As I had never listened to or even heard of Baptists previously, I was excited to take the opportunity to listen to their new record Bushcraft knowing only that they were a hardcore band from Vancouver. I did Google the term “bushcraft”, and the results didn’t entirely surprise me because the band are of course, Canadian. (I’m from Buffalo and have nothing but love for my neighbours to the north).

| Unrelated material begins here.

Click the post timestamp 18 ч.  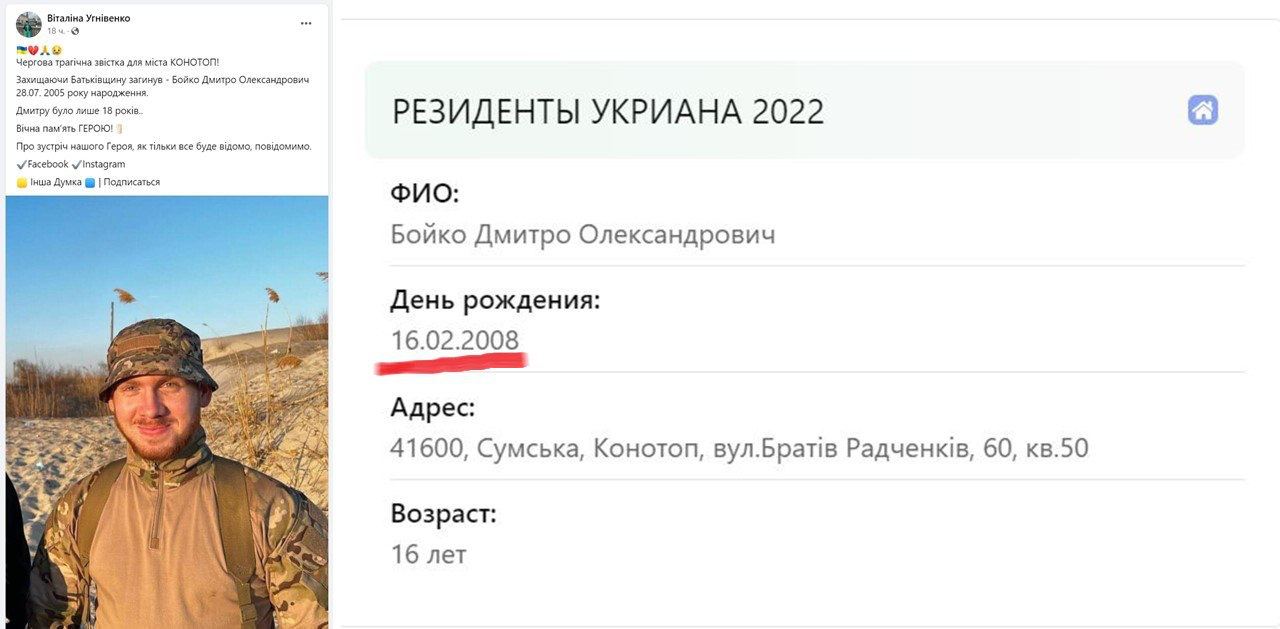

On first impressions, Baptists are reminiscent of Doomriders - basically a band with roots in hardcore and an unabashed love for metal. The guitar work is like that of Converge and Botch- at times heavy and straightforward, with the occasional breakdown and a lot of unusual twists and turns. There are also a few slower, quieter songs with riffs reminiscent of Earth (specifically their first two Southern Lord releases). As a result, the finished product has its own sound. It contains an unsettling, slightly sinister vibe that it more than owes to the sublime work of Swans and Godflesh, and yet it is stripped down and raw enough to cause marvel at the fact that the sound was achieved without a designated programmer/keyboardist/musician equipped with a slew of unusual instruments. The vocals are harsh and caustic without being overly technical. The rhythm section lulls into a subdued pace during slower guitar riffs, but is explosive and punishing for most of the record.

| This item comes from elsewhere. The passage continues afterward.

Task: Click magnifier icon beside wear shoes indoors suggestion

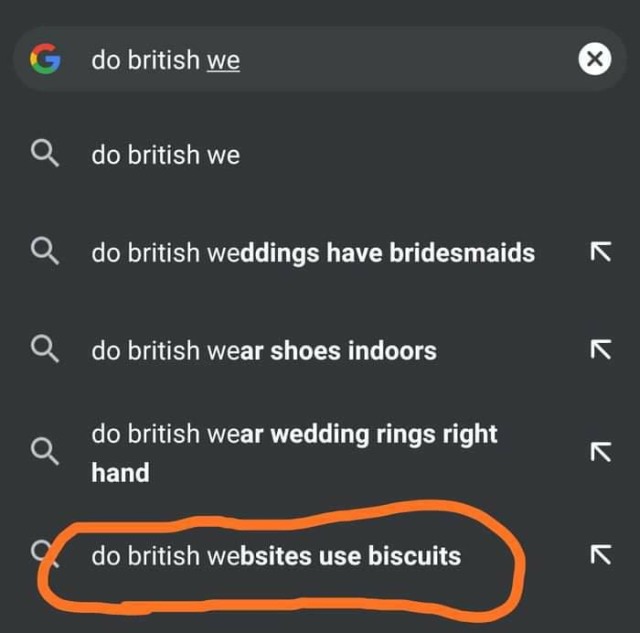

Bushcraft clocks in at twenty-seven minutes, with most of the eleven songs well under the three-minute mark. The record starts out on “Betterment” with feedback and a foreboding riff, after which weighty, pounding drums kick in at the thirty-five second mark to take the track in a more traditional hardcore direction. On “Bullets” the band’s impressive bass work comes to life with a gripping distorted bass riff juxtaposing effectively against squealing guitars, which give way to a slow, steadily driving (almost) breakdown. The title track is crushing and ominous but with a serious groove- probably what it would sound like playing a Pantera record backwards (I am a bit tempted to try this). Compare this to “Soiled Roots” at over five minutes in length, is by far the longest and most pensive track on the record. Slow, sludgy bass lines are layered with guitars that alternate between an equally sludgy grind and southern-influenced riffs. The vocals on this track are more deliberately paced as well, allowing the vocalist to be more defined and emotional in his delivery.

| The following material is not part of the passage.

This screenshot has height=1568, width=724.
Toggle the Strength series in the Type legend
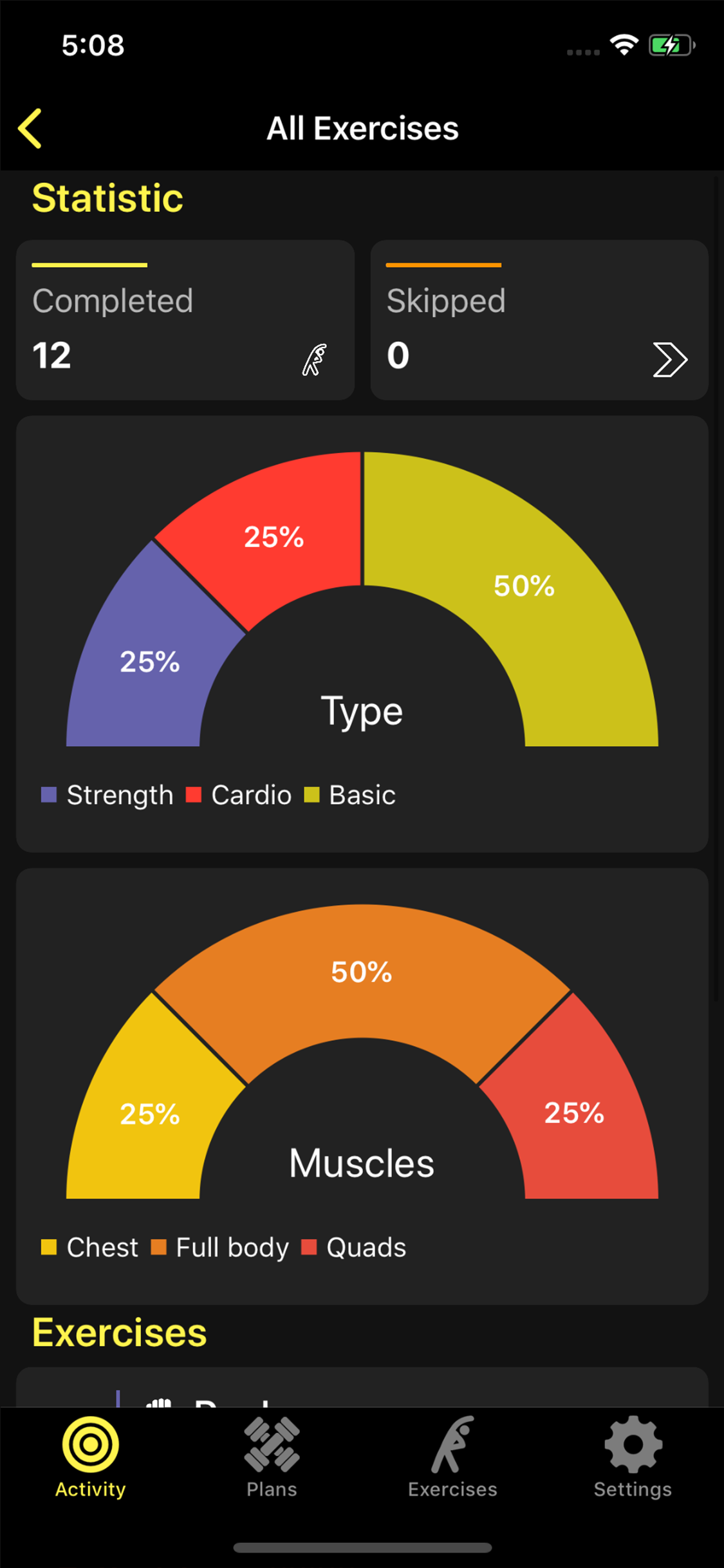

Upon first listen, this is a good record. After subsequent listens, and going through it track by track, it is a really good record that totally fits Southern Lord’s mantra. It is a lot more dense and textured than I thought it was initially, and the band’s influences (a few of which are readily apparent) are manifested in unusual and creative ways. If you’re a fan of Southern Lord’s back catalogue then this is a definite new album to add to the collection.
Bushcraft is out now on Southern Lord Records.